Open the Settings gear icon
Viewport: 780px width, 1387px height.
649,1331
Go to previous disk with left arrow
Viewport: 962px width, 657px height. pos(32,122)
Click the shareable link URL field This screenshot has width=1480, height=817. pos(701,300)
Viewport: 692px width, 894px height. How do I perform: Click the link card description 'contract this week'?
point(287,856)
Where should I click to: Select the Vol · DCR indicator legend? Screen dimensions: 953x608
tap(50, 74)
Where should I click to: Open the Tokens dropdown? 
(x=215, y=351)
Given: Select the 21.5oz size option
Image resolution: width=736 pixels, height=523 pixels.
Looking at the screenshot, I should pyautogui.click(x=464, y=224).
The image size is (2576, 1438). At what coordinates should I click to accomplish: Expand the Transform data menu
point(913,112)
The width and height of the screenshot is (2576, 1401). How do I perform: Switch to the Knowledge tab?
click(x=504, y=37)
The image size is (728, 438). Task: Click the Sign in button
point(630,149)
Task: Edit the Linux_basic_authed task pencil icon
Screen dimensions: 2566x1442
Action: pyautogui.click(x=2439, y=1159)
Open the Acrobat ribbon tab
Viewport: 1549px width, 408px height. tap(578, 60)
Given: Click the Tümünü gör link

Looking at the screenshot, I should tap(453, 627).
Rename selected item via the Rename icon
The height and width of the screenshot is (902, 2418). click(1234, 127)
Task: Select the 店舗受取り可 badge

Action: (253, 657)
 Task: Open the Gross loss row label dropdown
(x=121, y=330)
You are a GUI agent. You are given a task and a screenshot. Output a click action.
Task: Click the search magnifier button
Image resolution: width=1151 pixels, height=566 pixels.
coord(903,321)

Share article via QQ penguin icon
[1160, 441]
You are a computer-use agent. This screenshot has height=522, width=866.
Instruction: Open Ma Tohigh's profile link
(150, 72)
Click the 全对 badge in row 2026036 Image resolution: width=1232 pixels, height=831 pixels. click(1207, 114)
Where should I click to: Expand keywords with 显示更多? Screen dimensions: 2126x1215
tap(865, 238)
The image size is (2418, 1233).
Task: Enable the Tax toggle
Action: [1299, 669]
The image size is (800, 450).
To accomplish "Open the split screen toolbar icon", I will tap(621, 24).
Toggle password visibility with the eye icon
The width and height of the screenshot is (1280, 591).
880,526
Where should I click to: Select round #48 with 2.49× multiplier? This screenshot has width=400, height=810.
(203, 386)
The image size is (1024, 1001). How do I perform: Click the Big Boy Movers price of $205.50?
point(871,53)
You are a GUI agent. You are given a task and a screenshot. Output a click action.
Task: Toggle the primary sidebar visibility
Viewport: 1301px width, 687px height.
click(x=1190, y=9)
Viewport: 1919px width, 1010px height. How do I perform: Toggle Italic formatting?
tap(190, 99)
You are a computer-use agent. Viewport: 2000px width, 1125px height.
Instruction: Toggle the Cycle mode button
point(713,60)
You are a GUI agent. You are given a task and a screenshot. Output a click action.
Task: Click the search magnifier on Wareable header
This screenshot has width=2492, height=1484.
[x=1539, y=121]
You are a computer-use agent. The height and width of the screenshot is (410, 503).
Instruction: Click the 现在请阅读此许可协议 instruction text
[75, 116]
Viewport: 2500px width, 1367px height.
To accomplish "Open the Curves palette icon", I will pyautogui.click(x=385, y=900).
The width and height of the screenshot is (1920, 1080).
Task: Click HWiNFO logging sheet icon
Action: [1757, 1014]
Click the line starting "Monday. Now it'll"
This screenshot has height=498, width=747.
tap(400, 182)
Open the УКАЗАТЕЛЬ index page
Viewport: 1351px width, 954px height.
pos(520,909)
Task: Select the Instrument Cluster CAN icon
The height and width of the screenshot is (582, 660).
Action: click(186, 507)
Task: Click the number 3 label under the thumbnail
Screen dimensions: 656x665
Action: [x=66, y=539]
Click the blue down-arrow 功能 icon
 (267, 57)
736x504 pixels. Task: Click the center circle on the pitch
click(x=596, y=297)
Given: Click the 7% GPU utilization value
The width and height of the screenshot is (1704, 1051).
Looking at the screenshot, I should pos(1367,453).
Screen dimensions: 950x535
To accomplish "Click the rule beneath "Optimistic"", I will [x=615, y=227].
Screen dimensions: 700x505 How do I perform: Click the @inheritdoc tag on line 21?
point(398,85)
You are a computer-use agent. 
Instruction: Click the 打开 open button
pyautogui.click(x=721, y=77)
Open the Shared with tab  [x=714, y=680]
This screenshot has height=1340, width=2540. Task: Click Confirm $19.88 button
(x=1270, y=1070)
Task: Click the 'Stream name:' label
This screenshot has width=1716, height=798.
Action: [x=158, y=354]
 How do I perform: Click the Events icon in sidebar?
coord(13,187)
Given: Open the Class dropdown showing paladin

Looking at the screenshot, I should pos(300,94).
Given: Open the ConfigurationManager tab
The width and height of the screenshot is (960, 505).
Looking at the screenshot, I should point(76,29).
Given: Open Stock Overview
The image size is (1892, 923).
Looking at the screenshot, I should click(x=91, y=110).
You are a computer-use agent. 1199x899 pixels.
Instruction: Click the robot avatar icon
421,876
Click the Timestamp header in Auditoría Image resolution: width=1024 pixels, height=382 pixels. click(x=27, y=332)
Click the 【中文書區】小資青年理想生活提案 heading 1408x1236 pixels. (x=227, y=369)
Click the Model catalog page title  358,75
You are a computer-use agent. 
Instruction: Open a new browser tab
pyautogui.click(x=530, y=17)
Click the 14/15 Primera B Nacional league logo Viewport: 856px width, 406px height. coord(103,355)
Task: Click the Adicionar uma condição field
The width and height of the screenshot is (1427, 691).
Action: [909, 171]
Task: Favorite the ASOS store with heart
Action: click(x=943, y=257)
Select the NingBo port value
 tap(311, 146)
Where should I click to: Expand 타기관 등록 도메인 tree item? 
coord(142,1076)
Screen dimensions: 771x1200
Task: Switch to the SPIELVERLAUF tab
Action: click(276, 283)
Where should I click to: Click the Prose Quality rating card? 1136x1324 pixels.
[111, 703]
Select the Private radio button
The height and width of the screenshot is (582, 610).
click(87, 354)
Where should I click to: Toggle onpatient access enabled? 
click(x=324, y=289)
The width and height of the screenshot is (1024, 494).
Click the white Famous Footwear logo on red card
____________________
Put every line of the items above into a Markdown table with the columns n and Line, numbering the rows and leaving out the blank lines.

| n | Line |
|---|---|
| 1 | Open the Settings gear icon |
| 2 | Viewport: 780px width, 1387px height. |
| 3 | 649,1331 |
| 4 | Go to previous disk with left arrow |
| 5 | Viewport: 962px width, 657px height. pos(32,122) |
| 6 | Click the shareable link URL field This screenshot has width=1480, height=817. pos(701,300) |
| 7 | Viewport: 692px width, 894px height. How do I perform: Click the link card description 'contract this week'? |
| 8 | point(287,856) |
| 9 | Where should I click to: Select the Vol · DCR indicator legend? Screen dimensions: 953x608 |
| 10 | tap(50, 74) |
| 11 | Where should I click to: Open the Tokens dropdown?  |
| 12 | (x=215, y=351) |
| 13 | Given: Select the 21.5oz size option |
| 14 | Image resolution: width=736 pixels, height=523 pixels. |
| 15 | Looking at the screenshot, I should pyautogui.click(x=464, y=224). |
| 16 | The image size is (2576, 1438). At what coordinates should I click to accomplish: Expand the Transform data menu |
| 17 | point(913,112) |
| 18 | The width and height of the screenshot is (2576, 1401). How do I perform: Switch to the Knowledge tab? |
| 19 | click(x=504, y=37) |
| 20 | The image size is (728, 438). Task: Click the Sign in button |
| 21 | point(630,149) |
| 22 | Task: Edit the Linux_basic_authed task pencil icon |
| 23 | Screen dimensions: 2566x1442 |
| 24 | Action: pyautogui.click(x=2439, y=1159) |
| 25 | Open the Acrobat ribbon tab |
| 26 | Viewport: 1549px width, 408px height. tap(578, 60) |
| 27 | Given: Click the Tümünü gör link |
| 28 | Looking at the screenshot, I should tap(453, 627). |
| 29 | Rename selected item via the Rename icon |
| 30 | The height and width of the screenshot is (902, 2418). click(1234, 127) |
| 31 | Task: Select the 店舗受取り可 badge |
| 32 | Action: (253, 657) |
| 33 |  Task: Open the Gross loss row label dropdown |
| 34 | (x=121, y=330) |
| 35 | You are a GUI agent. You are given a task and a screenshot. Output a click action. |
| 36 | Task: Click the search magnifier button |
| 37 | Image resolution: width=1151 pixels, height=566 pixels. |
| 38 | coord(903,321) |
| 39 | Share article via QQ penguin icon |
| 40 | [1160, 441] |
| 41 | You are a computer-use agent. This screenshot has height=522, width=866. |
| 42 | Instruction: Open Ma Tohigh's profile link |
| 43 | (150, 72) |
| 44 | Click the 全对 badge in row 2026036 Image resolution: width=1232 pixels, height=831 pixels. click(1207, 114) |
| 45 | Where should I click to: Expand keywords with 显示更多? Screen dimensions: 2126x1215 |
| 46 | tap(865, 238) |
| 47 | The image size is (2418, 1233). |
| 48 | Task: Enable the Tax toggle |
| 49 | Action: [1299, 669] |
| 50 | The image size is (800, 450). |
| 51 | To accomplish "Open the split screen toolbar icon", I will tap(621, 24). |
| 52 | Toggle password visibility with the eye icon |
| 53 | The width and height of the screenshot is (1280, 591). |
| 54 | 880,526 |
| 55 | Where should I click to: Select round #48 with 2.49× multiplier? This screenshot has width=400, height=810. |
| 56 | (203, 386) |
| 57 | The image size is (1024, 1001). How do I perform: Click the Big Boy Movers price of $205.50? |
| 58 | point(871,53) |
| 59 | You are a GUI agent. You are given a task and a screenshot. Output a click action. |
| 60 | Task: Toggle the primary sidebar visibility |
| 61 | Viewport: 1301px width, 687px height. |
| 62 | click(x=1190, y=9) |
| 63 | Viewport: 1919px width, 1010px height. How do I perform: Toggle Italic formatting? |
| 64 | tap(190, 99) |
| 65 | You are a computer-use agent. Viewport: 2000px width, 1125px height. |
| 66 | Instruction: Toggle the Cycle mode button |
| 67 | point(713,60) |
| 68 | You are a GUI agent. You are given a task and a screenshot. Output a click action. |
| 69 | Task: Click the search magnifier on Wareable header |
| 70 | This screenshot has width=2492, height=1484. |
| 71 | [x=1539, y=121] |
| 72 | You are a computer-use agent. The height and width of the screenshot is (410, 503). |
| 73 | Instruction: Click the 现在请阅读此许可协议 instruction text |
| 74 | [75, 116] |
| 75 | Viewport: 2500px width, 1367px height. |
| 76 | To accomplish "Open the Curves palette icon", I will pyautogui.click(x=385, y=900). |
| 77 | The width and height of the screenshot is (1920, 1080). |
| 78 | Task: Click HWiNFO logging sheet icon |
| 79 | Action: [1757, 1014] |
| 80 | Click the line starting "Monday. Now it'll" |
| 81 | This screenshot has height=498, width=747. |
| 82 | tap(400, 182) |
| 83 | Open the УКАЗАТЕЛЬ index page |
| 84 | Viewport: 1351px width, 954px height. |
| 85 | pos(520,909) |
| 86 | Task: Select the Instrument Cluster CAN icon |
| 87 | The height and width of the screenshot is (582, 660). |
| 88 | Action: click(186, 507) |
| 89 | Task: Click the number 3 label under the thumbnail |
| 90 | Screen dimensions: 656x665 |
| 91 | Action: [x=66, y=539] |
| 92 | Click the blue down-arrow 功能 icon |
| 93 |  (267, 57) |
| 94 | 736x504 pixels. Task: Click the center circle on the pitch |
| 95 | click(x=596, y=297) |
| 96 | Given: Click the 7% GPU utilization value |
| 97 | The width and height of the screenshot is (1704, 1051). |
| 98 | Looking at the screenshot, I should pos(1367,453). |
| 99 | Screen dimensions: 950x535 |
| 100 | To accomplish "Click the rule beneath "Optimistic"", I will [x=615, y=227]. |
| 101 | Screen dimensions: 700x505 How do I perform: Click the @inheritdoc tag on line 21? |
| 102 | point(398,85) |
| 103 | You are a computer-use agent.  |
| 104 | Instruction: Click the 打开 open button |
| 105 | pyautogui.click(x=721, y=77) |
| 106 | Open the Shared with tab  [x=714, y=680] |
| 107 | This screenshot has height=1340, width=2540. Task: Click Confirm $19.88 button |
| 108 | (x=1270, y=1070) |
| 109 | Task: Click the 'Stream name:' label |
| 110 | This screenshot has width=1716, height=798. |
| 111 | Action: [x=158, y=354] |
| 112 |  How do I perform: Click the Events icon in sidebar? |
| 113 | coord(13,187) |
| 114 | Given: Open the Class dropdown showing paladin |
| 115 | Looking at the screenshot, I should pos(300,94). |
| 116 | Given: Open the ConfigurationManager tab |
| 117 | The width and height of the screenshot is (960, 505). |
| 118 | Looking at the screenshot, I should point(76,29). |
| 119 | Given: Open Stock Overview |
| 120 | The image size is (1892, 923). |
| 121 | Looking at the screenshot, I should click(x=91, y=110). |
| 122 | You are a computer-use agent. 1199x899 pixels. |
| 123 | Instruction: Click the robot avatar icon |
| 124 | 421,876 |
| 125 | Click the Timestamp header in Auditoría Image resolution: width=1024 pixels, height=382 pixels. click(x=27, y=332) |
| 126 | Click the 【中文書區】小資青年理想生活提案 heading 1408x1236 pixels. (x=227, y=369) |
| 127 | Click the Model catalog page title  358,75 |
| 128 | You are a computer-use agent.  |
| 129 | Instruction: Open a new browser tab |
| 130 | pyautogui.click(x=530, y=17) |
| 131 | Click the 14/15 Primera B Nacional league logo Viewport: 856px width, 406px height. coord(103,355) |
| 132 | Task: Click the Adicionar uma condição field |
| 133 | The width and height of the screenshot is (1427, 691). |
| 134 | Action: [909, 171] |
| 135 | Task: Favorite the ASOS store with heart |
| 136 | Action: click(x=943, y=257) |
| 137 | Select the NingBo port value |
| 138 |  tap(311, 146) |
| 139 | Where should I click to: Expand 타기관 등록 도메인 tree item?  |
| 140 | coord(142,1076) |
| 141 | Screen dimensions: 771x1200 |
| 142 | Task: Switch to the SPIELVERLAUF tab |
| 143 | Action: click(276, 283) |
| 144 | Where should I click to: Click the Prose Quality rating card? 1136x1324 pixels. |
| 145 | [111, 703] |
| 146 | Select the Private radio button |
| 147 | The height and width of the screenshot is (582, 610). |
| 148 | click(87, 354) |
| 149 | Where should I click to: Toggle onpatient access enabled?  |
| 150 | click(x=324, y=289) |
| 151 | The width and height of the screenshot is (1024, 494). |
| 152 | Click the white Famous Footwear logo on red card |